Eiser heeft verzocht om dit ongeval aan te merken als een dienstongeval als bedoeld in artikel 54 van het Barp.
1.2.
Bij het primair besluit heeft verweerder het verzoek van eiser afgewezen, omdat het uit een ME-bus stappen naar zijn aard geen handeling is met een verhoogd risico op letsel. Er waren volgens verweerder ook geen bijzondere omstandigheden die een verhoogd risico opleverden.
1.3.
Bij het bestreden besluit heeft verweerder het bezwaar van eiser tegen het primaire besluit ongegrond verklaard en dat besluit in stand gelaten.
Standpunt eiser
2.
Eiser is van mening dat het hem overkomen ongeval wel degelijk gekwalificeerd dient te worden als een dienstongeval, nu sprake is van een verhoogd risico door de bijzondere omstandigheden waaronder de opgedragen werkzaamheden moesten worden verricht. De bijzonder afwijkende uitstap in combinatie met het gegeven dat het schemerdonker was en goede verlichting ontbrak, maakt volgens eiser dat sprake was van een verhoogd risico.

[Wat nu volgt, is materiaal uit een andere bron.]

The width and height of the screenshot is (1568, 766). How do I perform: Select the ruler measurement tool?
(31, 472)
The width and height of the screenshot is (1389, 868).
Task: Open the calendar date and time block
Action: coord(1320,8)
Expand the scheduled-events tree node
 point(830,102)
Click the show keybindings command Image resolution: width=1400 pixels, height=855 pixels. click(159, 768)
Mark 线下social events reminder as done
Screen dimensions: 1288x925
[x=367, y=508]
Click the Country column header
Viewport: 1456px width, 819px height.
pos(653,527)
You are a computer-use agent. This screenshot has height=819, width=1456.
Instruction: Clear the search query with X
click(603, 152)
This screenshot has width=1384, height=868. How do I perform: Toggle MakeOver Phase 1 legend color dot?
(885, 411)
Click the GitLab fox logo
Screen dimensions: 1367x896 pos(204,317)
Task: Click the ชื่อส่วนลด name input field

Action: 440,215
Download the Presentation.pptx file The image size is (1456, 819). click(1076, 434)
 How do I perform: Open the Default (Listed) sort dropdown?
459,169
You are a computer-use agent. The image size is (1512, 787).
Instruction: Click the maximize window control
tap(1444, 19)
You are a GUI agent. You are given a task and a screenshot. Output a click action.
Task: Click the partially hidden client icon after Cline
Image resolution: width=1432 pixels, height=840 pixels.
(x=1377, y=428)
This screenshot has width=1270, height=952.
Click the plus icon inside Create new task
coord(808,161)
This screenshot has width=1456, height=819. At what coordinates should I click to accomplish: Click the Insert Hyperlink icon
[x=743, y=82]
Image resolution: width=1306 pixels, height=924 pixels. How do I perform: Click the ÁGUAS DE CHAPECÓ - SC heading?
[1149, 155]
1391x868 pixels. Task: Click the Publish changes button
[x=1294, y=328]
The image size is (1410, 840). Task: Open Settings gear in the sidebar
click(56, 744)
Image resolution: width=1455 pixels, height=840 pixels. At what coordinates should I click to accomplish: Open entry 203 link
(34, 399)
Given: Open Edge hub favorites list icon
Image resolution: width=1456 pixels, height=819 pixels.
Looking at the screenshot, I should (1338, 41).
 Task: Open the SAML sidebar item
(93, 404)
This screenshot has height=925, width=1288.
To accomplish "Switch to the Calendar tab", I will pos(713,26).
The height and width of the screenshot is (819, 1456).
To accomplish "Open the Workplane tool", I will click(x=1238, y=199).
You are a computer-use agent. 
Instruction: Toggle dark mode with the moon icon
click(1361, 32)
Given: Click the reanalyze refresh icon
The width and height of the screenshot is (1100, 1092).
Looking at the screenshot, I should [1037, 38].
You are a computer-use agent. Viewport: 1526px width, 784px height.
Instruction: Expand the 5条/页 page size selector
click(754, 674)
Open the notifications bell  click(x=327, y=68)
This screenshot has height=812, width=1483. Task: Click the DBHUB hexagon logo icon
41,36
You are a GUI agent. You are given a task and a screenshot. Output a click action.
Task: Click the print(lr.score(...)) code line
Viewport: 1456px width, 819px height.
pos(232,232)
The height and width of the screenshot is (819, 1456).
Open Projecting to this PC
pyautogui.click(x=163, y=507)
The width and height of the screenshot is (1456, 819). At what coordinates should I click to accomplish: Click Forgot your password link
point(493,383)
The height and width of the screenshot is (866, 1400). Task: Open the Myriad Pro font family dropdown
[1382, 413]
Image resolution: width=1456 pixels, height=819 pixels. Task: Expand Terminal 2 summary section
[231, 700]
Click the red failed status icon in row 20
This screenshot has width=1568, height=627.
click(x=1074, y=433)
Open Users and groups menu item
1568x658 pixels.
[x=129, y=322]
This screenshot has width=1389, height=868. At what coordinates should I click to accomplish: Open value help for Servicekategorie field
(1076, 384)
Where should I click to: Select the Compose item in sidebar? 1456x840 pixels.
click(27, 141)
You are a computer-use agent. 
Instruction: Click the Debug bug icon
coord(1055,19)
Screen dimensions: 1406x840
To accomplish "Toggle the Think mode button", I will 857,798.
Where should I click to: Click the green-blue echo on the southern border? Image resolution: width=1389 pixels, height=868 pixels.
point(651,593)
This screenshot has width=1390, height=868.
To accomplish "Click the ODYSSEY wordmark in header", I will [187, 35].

Ten aanzien van de door verweerder genoemde uitspraak van de Centrale Raad van Beroep (CRvB) van 9 december 2021, ECLI:NL:CRVB:2021:3077, is eiser van mening dat deze uitspraak niet vergelijkbaar is, omdat het juridisch kader afwijkt. De definities van dienstongeval zijn niet hetzelfde en bovendien was er in die uitspraak sprake van een training- en oefensituatie waar in zijn geval geen sprake was.
Toetsingskader
3.1.
Op grond van artikel 54, eerste lid, van het Barp worden in geval van dienstongeval of beroepsziekte aan de desbetreffende ambtenaar vergoed de noodzakelijke gemaakte kosten van geneeskundige behandeling of verzorging.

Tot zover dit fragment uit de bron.